··· DATA SHOWN ···
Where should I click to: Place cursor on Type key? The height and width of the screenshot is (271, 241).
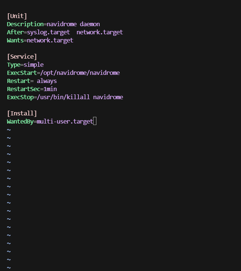(14, 65)
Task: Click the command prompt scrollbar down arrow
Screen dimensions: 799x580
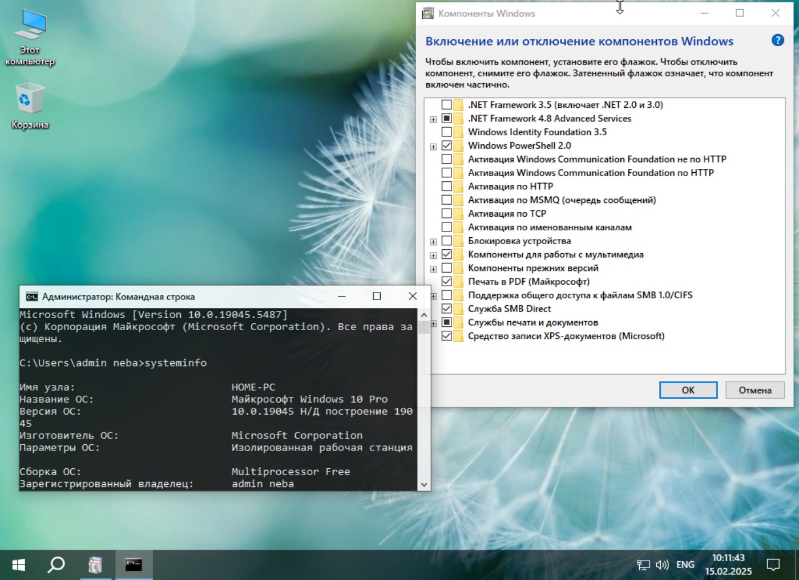Action: (x=423, y=484)
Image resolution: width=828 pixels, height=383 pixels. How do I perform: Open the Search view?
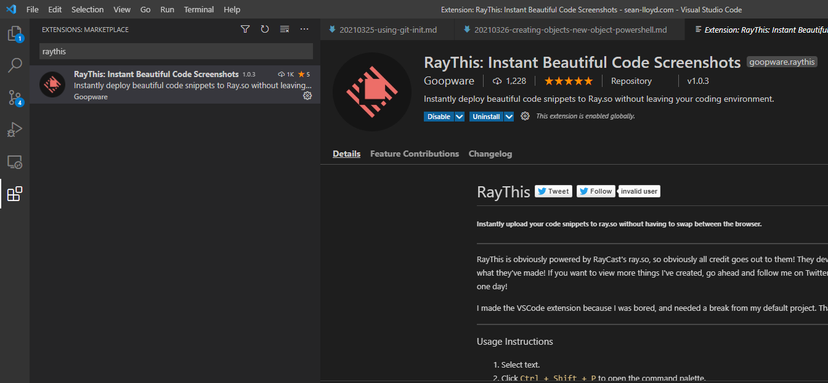coord(15,65)
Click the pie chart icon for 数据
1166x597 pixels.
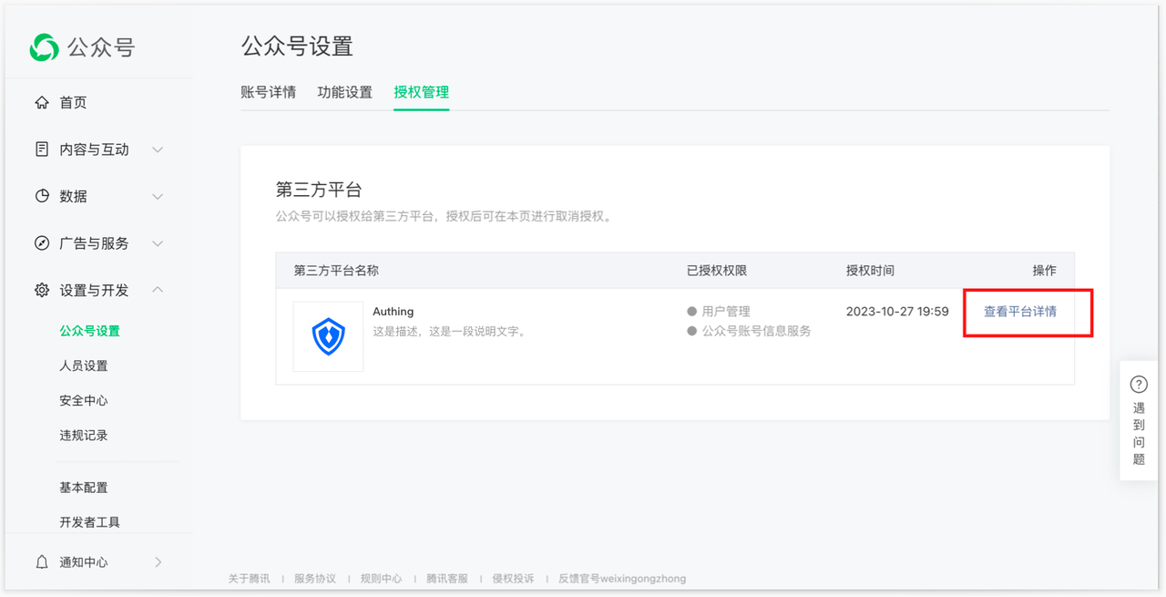42,196
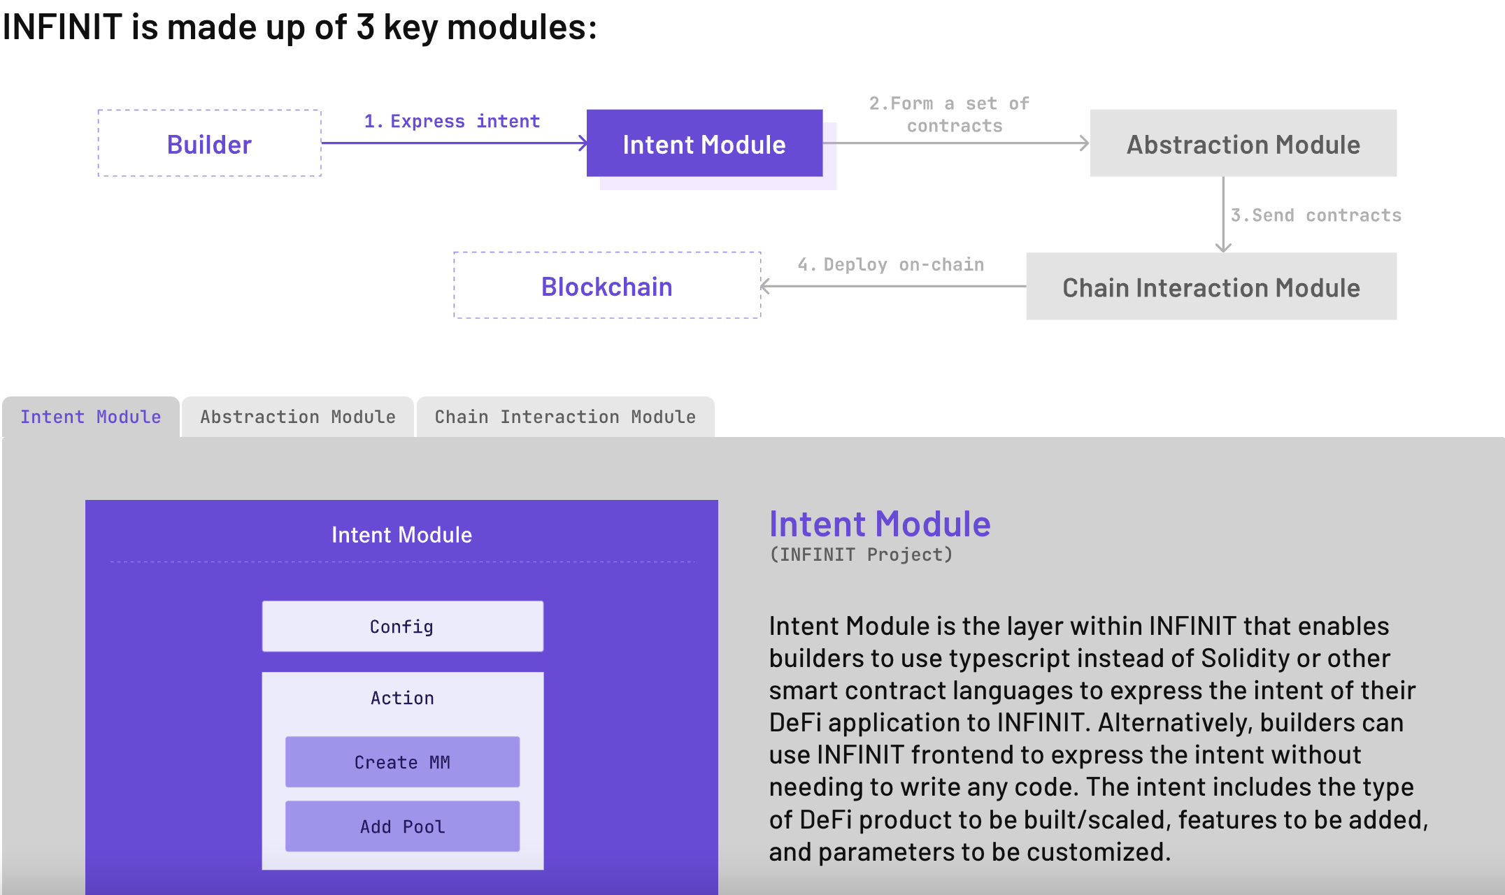The image size is (1505, 895).
Task: Click the '3. Send contracts' label
Action: [x=1316, y=215]
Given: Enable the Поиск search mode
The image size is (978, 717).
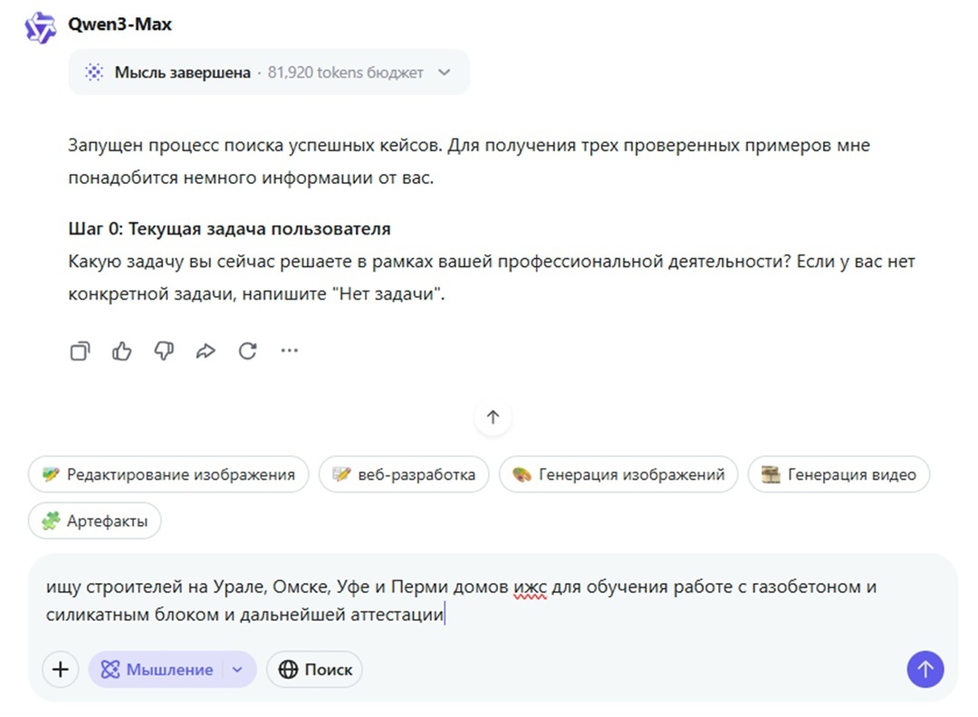Looking at the screenshot, I should tap(314, 669).
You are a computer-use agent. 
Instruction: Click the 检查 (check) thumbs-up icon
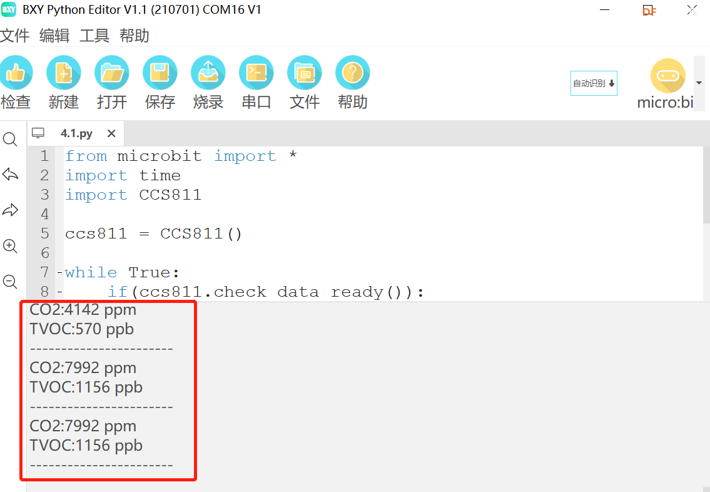pos(16,73)
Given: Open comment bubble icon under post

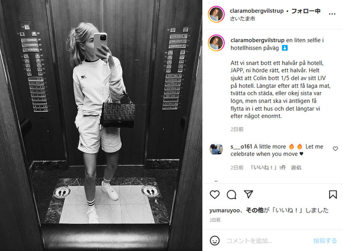Looking at the screenshot, I should (232, 194).
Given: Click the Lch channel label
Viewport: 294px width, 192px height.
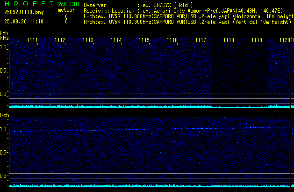Looking at the screenshot, I should point(4,33).
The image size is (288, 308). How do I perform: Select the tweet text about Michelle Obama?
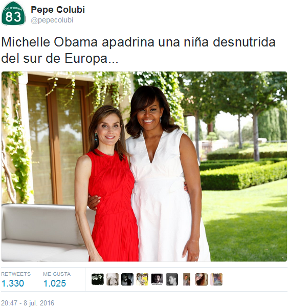point(138,50)
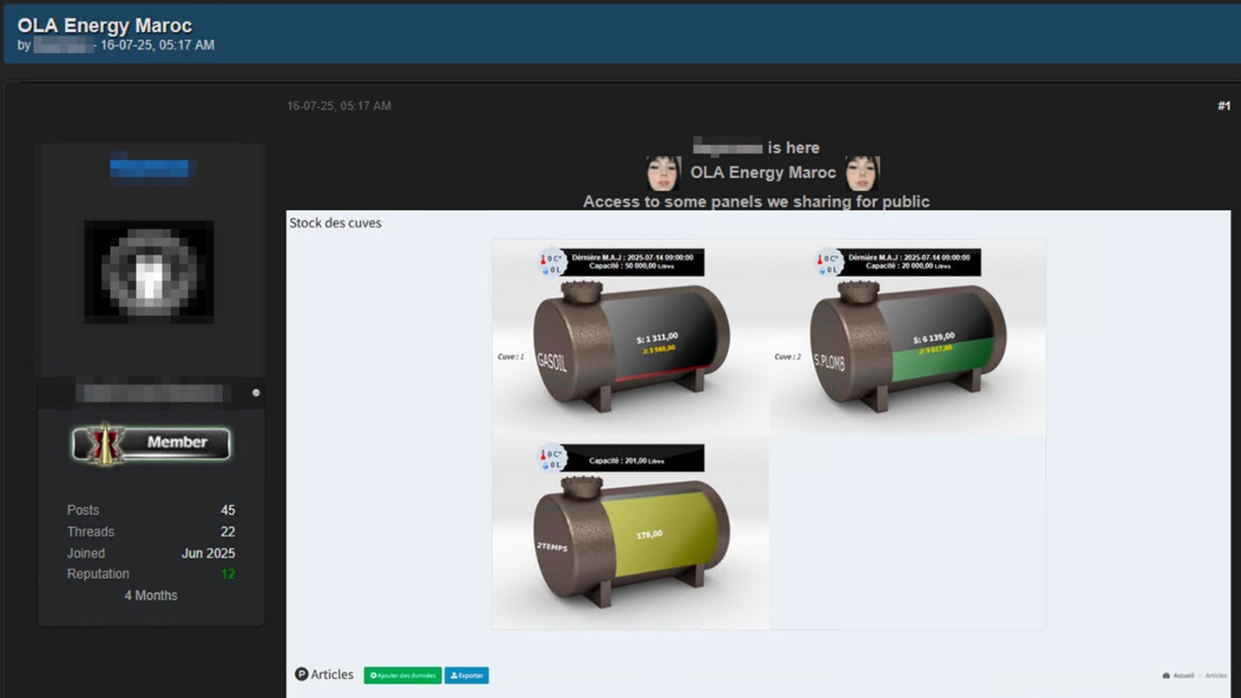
···
### TASK REQUIREMENTS
For the data above, set down exactly the lines from the line with "Screen dimensions: 799x580" to the line with "Given: Enable the Поиск search mode", both included, leaving pictures out.

### WRITTEN ANSWER
Screen dimensions: 799x580
Action: (x=423, y=484)
Image resolution: width=828 pixels, height=383 pixels. How do I perform: Open the Search view?
coord(15,65)
Click the pie chart icon for 数据
1166x597 pixels.
42,196
The image size is (1505, 895).
Task: Click the '3. Send contracts' label
Action: [x=1316, y=215]
Given: Enable the Поиск search mode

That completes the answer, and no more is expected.